Research

Genetic mutations are known cancer drivers, but not all patients harbor sufficient driver mutations to account for the onset and progression of the disease. There also exist cancers such as pediatric tumors and several liquid cancers that carry very few genetic alterations, highlighting the need for deeper understanding of non-genetic events that are equally potent to drive tumorigenesis. The role of RNA aberrations in cancer has recently come to light and paves avenues for discovery of mechanisms critical for malignant transformation. Novel therapeutic approaches that target RNA have shown clinical success, resulting in several FDA approved drugs and dozens of clinical trials for a variety human disorders and cancers.

During transcription, precursor RNAs undergo a series of RNA processing events to form mature mRNAs. The 3' end of mRNA is generated by the cleavage of mRNA at a polyadenylation site, followed by the addition of a polyadenosine tail. As most human genes contain multiple polyadenylation signals, these sites can be used in a condition-dependent manner to produce different RNA transcripts. This phenomenon is termed “alternative cleavage and polyadenylation (APA)”, forming an evolutionarily conserved layer of gene regulation.

When APA occurs in the 3'-untranslated region (3'UTR) of a gene (termed 3'-APA), it generates mRNA isoforms that carry the same coding sequences but differ in their 3'UTRs. These isoforms contain different regulatory elements that determine each RNA’s fate (e. g. stability, localization) and affect protein translation and protein-protein interaction. As such, 3'-APA increases transcriptome and proteome complexity in cells. Cancer cells employ this mechanism to alter protein functions and gain oncogenic properties (Lee et al., 2019, shown in the figure on the right side). When polyadenylation signals in introns are recognized (termed intronic APA), cells generate truncated mRNA isoforms. Cancer cells are able to utilize intronic polyadenylation to inactivate tumor suppressor genes and promote cell survival (Lee and Singh, et al., 2018). Thus, intronic APA phenocopies the outcome of genetic truncating mutations to abolish normal gene functions in cells.
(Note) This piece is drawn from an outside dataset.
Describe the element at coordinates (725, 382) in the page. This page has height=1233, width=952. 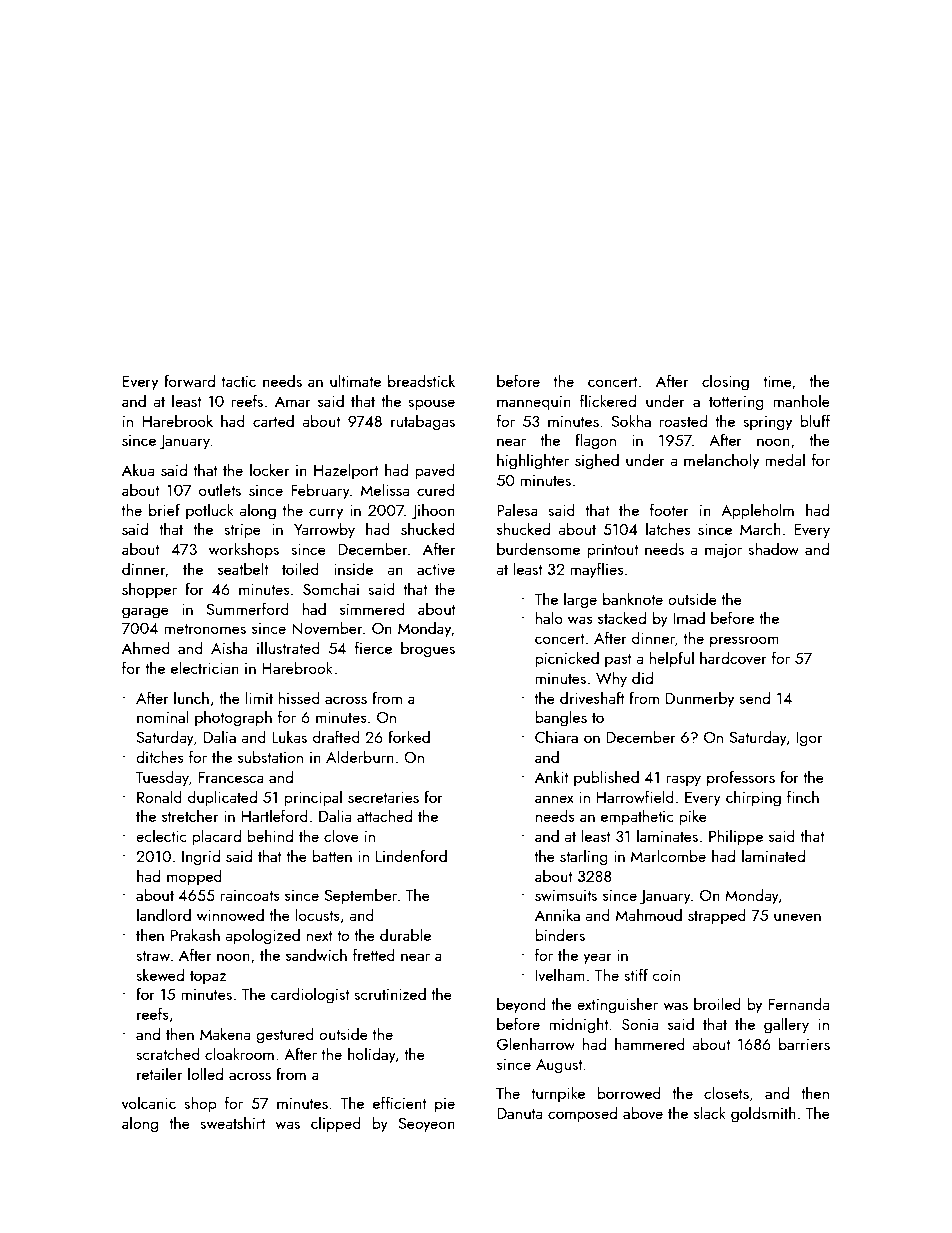
I see `closing` at that location.
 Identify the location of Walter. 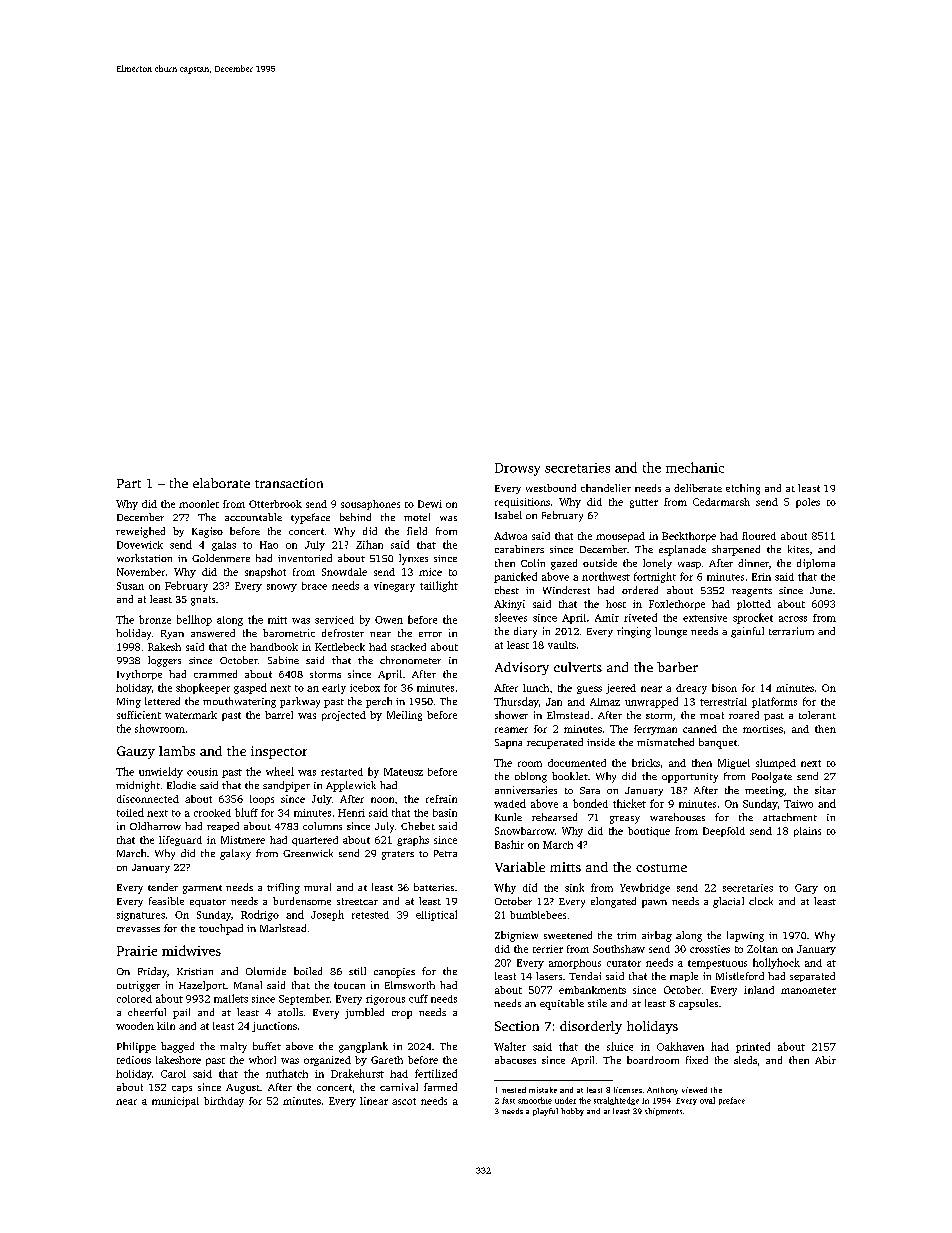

APA is widespread in both healthy and diseased cells. However, its functional significance is largely underappreciated and the underlying mechanisms by which APA occurs are poorly studied. Our laboratory uses genetic, molecular and cell biological, and biochemical approaches to understand how cancer cells exploit APA to manipulate cancer-relevant genes at the level of mRNA but not DNA to impact the biology of cancer cells and promote disease development and progression. We also explore the regulatory networks that modulate APA formation. We hope to provide new treatment strategies to tackle cancer.